Idiopathic sensory and sensorimotor neuropathies

Rebecca E Traub MD (Dr. Traub of Columbia University has no relevant financial relationships to disclose.)
Thomas H Brannagan III MD (Dr. Brannagan of the Peripheral Neuropathy Center at Columbia University College of Physicians and Surgeons and also of the Electromyography Laboratory at New York-Presbyterian Hospital has no relevant financial relationships to disclose.)
Louis H Weimer MD, editor. (Dr. Weimer of Columbia University has received consulting fees from Roche.)
Originally released March 15, 2001; last updated April 16, 2010; expires April 16, 2013
Notice: This article has expired and is therefore not available for CME credit.

This article includes discussion of idiopathic sensory and sensorimotor neuropathies, and idiopathic sensory neuronopathies. The foregoing terms may include synonyms, similar disorders, variations in usage, and abbreviations.

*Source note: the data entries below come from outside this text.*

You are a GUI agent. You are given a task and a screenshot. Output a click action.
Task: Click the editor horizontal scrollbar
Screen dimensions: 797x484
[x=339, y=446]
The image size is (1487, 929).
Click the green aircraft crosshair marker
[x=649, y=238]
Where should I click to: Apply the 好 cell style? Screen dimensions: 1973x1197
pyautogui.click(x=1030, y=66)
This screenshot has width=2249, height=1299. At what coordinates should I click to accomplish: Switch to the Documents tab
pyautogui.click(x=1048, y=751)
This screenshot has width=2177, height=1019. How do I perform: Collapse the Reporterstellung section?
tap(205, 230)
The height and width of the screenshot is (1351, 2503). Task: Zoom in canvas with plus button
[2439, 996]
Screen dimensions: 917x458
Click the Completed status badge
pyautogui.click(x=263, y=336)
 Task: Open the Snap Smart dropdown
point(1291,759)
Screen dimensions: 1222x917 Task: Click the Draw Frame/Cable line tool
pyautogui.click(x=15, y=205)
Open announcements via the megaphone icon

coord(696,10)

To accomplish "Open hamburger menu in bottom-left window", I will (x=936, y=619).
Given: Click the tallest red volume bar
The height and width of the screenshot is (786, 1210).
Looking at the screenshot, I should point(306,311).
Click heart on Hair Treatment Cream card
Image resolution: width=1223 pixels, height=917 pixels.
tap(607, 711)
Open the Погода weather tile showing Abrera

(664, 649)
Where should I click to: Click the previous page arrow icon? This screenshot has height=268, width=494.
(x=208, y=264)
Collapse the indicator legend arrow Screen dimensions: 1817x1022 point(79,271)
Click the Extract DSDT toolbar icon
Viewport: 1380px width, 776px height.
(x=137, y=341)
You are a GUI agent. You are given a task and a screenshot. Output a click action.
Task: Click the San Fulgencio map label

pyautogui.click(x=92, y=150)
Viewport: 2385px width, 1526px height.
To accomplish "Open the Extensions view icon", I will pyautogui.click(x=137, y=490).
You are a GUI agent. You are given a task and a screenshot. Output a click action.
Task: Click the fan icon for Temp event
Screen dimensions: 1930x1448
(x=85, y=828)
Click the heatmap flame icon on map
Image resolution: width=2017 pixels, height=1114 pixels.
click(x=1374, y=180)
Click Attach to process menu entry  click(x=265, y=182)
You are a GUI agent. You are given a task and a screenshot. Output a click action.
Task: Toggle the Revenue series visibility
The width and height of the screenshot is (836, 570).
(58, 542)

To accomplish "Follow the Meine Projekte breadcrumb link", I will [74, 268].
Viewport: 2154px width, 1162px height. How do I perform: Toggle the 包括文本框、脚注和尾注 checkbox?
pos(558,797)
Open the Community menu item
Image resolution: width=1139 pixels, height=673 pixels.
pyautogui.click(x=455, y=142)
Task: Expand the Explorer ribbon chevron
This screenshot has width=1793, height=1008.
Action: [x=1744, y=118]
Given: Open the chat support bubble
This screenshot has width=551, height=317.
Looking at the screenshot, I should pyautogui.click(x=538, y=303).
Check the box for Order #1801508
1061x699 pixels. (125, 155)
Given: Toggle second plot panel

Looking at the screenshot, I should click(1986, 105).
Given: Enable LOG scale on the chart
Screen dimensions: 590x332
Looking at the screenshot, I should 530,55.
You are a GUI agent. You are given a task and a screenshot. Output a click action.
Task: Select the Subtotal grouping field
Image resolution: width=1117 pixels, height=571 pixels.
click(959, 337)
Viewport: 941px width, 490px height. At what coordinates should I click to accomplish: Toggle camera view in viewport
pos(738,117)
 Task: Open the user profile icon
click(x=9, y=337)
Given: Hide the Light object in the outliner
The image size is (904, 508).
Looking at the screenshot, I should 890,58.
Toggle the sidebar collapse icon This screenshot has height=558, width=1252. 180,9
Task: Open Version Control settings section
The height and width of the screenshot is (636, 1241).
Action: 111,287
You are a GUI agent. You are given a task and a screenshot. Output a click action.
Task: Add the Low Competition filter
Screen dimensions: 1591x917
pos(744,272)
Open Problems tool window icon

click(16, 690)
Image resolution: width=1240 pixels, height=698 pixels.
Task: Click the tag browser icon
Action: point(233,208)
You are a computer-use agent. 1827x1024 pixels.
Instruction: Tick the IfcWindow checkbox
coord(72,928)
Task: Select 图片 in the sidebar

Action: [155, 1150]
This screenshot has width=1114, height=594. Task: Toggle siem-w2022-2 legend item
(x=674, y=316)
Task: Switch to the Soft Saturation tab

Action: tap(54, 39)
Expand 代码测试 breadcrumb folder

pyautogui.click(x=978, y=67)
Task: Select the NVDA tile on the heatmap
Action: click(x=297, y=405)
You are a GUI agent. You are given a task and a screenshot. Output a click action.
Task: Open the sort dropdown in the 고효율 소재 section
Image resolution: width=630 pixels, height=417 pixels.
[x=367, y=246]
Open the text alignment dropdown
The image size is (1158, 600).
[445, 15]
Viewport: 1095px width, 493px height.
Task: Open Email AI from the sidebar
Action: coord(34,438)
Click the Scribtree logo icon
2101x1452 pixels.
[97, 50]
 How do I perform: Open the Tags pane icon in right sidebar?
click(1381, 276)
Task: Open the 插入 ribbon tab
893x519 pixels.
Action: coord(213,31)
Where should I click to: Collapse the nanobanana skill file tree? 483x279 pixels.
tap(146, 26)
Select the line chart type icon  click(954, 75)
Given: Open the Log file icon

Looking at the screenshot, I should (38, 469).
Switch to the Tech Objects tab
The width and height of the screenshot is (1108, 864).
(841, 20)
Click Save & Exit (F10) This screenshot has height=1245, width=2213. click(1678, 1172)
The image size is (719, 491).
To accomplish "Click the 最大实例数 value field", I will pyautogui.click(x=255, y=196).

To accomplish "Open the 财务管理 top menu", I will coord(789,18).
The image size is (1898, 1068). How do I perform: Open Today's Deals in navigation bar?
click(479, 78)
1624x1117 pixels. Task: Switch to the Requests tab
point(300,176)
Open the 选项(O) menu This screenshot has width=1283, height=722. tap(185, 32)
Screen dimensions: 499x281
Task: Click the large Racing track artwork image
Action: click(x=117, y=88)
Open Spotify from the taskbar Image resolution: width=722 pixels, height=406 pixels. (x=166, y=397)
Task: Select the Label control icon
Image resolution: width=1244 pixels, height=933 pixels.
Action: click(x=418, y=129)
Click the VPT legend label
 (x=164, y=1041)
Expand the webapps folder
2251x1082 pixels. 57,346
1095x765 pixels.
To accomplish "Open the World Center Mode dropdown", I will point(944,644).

Idiopathic sensory and sensorimotor neuropathies typically present in middle to late adulthood as length-dependent polyneuropathies with predominantly axonal features on electrodiagnostic and histologic examination. A large number of disorders cause distal polyneuropathy, and a full diagnostic evaluation must be completed before categorizing a neuropathy as idiopathic. An expanding number of conditions and risk factors are associated with neuropathy, including impaired glucose tolerance, celiac antibodies, and monoclonal gammopathies. Skin biopsy for assessment of intraepidermal nerve fiber density is a valid and reliable method of confirming the diagnosis of small fiber sensory neuropathy, but this category of polyneuropathy continues to have a high percentage of patients without known etiology. Neuropathic pain is a common presenting symptom and is often the focus of medical management; a number of antidepressants and antiepileptics have demonstrated efficacy.